*About this task*. Through the line that contains "基金净值 (237, 138)", return the data below exactly, starting at its first line; leave the rest out.
--- Supplied material Enclosed Below ---
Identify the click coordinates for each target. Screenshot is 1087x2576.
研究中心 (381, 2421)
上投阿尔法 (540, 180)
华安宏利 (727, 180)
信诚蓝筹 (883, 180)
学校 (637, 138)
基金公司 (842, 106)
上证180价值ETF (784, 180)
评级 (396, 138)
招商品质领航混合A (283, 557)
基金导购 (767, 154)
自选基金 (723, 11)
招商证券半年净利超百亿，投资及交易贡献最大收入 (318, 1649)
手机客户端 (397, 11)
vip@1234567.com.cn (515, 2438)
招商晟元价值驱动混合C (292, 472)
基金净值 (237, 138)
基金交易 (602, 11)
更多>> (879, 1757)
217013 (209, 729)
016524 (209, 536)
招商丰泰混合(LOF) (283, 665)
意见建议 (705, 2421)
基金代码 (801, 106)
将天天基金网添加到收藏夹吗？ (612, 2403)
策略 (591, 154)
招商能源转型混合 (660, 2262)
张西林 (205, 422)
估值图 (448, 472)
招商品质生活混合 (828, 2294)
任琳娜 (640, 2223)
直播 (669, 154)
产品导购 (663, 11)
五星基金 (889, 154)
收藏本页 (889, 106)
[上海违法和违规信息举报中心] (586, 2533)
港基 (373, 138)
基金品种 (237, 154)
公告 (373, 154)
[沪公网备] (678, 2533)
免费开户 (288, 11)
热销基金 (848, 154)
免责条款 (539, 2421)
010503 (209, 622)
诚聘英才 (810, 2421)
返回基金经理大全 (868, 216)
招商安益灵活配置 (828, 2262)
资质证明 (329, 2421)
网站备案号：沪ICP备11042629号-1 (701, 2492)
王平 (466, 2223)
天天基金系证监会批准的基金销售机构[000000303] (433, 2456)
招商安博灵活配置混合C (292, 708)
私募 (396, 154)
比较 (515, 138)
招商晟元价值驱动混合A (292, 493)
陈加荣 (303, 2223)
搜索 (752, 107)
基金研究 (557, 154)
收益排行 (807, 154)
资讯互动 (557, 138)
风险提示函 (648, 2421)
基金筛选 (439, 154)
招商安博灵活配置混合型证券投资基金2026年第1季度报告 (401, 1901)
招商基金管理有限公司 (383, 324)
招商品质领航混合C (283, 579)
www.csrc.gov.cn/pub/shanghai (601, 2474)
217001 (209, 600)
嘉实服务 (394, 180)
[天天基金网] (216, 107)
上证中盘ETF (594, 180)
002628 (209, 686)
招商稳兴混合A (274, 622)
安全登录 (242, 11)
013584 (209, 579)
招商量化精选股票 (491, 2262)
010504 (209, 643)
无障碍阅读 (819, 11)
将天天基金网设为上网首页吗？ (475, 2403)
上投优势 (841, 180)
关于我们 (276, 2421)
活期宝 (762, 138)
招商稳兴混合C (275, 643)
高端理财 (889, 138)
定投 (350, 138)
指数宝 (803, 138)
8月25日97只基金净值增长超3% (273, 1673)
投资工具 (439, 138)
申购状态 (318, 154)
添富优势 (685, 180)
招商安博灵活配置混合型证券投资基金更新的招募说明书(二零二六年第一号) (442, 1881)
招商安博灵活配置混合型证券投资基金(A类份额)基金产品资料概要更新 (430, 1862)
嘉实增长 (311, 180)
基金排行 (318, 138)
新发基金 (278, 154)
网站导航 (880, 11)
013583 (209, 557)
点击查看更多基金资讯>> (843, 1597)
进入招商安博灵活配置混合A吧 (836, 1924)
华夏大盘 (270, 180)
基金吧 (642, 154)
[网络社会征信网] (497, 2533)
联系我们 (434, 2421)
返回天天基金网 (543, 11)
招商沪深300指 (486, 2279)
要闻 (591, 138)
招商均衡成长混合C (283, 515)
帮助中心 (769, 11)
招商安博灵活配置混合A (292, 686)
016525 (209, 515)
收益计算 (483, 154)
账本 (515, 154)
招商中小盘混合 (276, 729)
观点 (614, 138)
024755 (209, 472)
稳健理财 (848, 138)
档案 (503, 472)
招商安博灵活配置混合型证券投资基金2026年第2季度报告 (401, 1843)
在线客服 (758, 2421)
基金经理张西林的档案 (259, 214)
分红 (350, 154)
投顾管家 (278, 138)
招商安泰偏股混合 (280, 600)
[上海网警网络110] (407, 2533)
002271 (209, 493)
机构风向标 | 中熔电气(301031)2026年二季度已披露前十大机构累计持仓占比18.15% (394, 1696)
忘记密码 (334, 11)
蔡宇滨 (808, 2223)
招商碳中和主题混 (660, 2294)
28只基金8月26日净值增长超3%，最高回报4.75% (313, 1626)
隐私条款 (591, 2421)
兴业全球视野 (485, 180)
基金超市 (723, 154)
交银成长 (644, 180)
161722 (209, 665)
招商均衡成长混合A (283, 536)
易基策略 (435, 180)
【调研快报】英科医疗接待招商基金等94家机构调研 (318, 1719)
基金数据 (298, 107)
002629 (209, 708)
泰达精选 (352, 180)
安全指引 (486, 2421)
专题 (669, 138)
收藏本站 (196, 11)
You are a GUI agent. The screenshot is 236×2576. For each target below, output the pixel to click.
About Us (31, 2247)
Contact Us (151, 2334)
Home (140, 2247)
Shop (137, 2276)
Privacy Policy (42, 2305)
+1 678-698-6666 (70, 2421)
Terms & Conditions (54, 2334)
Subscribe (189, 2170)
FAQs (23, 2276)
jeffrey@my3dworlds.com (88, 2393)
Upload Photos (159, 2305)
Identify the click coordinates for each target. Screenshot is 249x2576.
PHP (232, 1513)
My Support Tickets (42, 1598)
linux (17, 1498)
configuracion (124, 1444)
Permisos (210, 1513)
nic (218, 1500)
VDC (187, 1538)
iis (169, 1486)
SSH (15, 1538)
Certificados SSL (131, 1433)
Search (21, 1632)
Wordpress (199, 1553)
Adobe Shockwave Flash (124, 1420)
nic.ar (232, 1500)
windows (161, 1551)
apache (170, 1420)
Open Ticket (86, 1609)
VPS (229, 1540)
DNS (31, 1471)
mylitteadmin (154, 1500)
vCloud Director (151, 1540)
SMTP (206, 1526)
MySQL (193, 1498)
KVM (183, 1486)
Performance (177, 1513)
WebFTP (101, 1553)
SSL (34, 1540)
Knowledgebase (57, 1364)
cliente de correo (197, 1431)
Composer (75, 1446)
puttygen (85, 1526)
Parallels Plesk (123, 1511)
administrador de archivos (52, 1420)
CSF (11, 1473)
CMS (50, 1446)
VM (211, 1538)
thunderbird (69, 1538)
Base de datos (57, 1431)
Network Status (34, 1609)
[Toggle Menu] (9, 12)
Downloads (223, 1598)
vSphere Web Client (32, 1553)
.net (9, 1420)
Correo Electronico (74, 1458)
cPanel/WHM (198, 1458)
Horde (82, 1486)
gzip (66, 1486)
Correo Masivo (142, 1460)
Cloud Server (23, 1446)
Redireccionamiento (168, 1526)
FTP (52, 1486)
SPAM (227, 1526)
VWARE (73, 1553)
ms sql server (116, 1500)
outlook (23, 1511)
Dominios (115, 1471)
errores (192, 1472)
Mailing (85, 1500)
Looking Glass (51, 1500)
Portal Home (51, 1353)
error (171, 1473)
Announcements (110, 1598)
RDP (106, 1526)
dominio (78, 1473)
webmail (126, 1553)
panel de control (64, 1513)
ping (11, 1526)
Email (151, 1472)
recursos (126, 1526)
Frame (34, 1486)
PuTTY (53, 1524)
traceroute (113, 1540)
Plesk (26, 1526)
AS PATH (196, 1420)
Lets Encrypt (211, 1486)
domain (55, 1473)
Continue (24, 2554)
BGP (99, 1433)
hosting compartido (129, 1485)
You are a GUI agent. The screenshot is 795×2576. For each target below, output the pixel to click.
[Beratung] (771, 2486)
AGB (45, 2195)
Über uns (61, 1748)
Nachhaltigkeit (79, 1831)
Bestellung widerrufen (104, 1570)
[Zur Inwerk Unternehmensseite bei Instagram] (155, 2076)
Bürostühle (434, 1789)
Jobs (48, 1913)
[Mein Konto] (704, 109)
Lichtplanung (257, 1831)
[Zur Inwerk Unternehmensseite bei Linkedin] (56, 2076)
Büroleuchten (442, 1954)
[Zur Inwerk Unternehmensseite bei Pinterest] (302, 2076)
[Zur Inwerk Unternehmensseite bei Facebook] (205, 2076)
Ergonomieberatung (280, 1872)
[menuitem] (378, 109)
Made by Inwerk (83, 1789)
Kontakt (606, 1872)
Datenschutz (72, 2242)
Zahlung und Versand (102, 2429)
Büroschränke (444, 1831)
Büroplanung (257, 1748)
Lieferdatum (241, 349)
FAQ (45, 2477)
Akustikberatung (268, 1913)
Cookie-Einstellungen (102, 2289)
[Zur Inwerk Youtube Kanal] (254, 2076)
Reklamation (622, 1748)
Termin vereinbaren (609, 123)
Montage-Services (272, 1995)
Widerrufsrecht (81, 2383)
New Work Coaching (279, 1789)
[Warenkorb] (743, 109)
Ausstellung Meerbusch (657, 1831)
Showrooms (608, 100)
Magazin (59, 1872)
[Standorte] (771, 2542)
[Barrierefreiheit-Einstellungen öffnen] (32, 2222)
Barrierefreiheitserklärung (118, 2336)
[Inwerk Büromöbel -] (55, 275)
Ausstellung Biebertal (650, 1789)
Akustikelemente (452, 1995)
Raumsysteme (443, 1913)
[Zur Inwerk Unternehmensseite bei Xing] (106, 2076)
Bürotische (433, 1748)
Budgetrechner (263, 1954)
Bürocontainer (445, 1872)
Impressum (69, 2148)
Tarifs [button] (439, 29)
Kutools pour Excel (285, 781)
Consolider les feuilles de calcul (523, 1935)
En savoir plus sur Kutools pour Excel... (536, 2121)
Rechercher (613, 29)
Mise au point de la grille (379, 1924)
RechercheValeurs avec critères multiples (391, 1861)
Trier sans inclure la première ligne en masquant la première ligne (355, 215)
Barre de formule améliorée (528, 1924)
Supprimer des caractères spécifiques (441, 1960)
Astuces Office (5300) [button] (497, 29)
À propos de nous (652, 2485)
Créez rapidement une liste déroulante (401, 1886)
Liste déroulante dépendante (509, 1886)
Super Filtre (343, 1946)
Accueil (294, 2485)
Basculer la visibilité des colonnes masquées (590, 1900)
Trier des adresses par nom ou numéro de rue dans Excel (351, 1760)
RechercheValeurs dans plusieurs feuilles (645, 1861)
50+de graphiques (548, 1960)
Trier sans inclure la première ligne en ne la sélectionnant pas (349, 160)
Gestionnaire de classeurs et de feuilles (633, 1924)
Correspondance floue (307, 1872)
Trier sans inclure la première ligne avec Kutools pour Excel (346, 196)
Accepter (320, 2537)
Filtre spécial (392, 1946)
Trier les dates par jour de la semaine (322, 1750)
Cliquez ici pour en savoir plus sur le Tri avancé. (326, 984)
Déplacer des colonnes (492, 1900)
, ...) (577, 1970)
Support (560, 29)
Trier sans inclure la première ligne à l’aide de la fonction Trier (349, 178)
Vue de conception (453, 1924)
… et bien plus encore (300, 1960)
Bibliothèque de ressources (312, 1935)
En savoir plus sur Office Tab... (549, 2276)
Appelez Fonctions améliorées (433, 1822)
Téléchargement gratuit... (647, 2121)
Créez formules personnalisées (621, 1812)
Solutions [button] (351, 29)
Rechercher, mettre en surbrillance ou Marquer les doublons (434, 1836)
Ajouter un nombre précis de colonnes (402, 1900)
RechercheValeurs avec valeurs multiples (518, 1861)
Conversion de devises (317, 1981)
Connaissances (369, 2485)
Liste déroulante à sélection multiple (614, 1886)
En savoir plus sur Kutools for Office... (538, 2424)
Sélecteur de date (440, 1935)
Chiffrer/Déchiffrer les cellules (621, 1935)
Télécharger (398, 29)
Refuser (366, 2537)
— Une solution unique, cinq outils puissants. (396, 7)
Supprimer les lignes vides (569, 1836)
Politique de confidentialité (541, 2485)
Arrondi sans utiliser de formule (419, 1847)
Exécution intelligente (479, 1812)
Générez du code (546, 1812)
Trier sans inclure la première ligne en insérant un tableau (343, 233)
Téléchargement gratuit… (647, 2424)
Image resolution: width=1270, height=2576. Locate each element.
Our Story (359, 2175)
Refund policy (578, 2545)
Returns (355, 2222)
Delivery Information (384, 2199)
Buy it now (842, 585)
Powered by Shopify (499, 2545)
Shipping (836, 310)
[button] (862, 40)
--- End of Enclosed Supplied material ---
*Exercise result*.
Identify the click coordinates for each target. Screenshot is 1087x2576.
研究中心 (381, 2421)
上投阿尔法 (540, 180)
华安宏利 (727, 180)
信诚蓝筹 (883, 180)
学校 (637, 138)
基金公司 (842, 106)
上证180价值ETF (784, 180)
评级 (396, 138)
招商品质领航混合A (283, 557)
基金导购 (767, 154)
自选基金 (723, 11)
招商证券半年净利超百亿，投资及交易贡献最大收入 (318, 1649)
手机客户端 (397, 11)
vip@1234567.com.cn (515, 2438)
招商晟元价值驱动混合C (292, 472)
基金净值 (237, 138)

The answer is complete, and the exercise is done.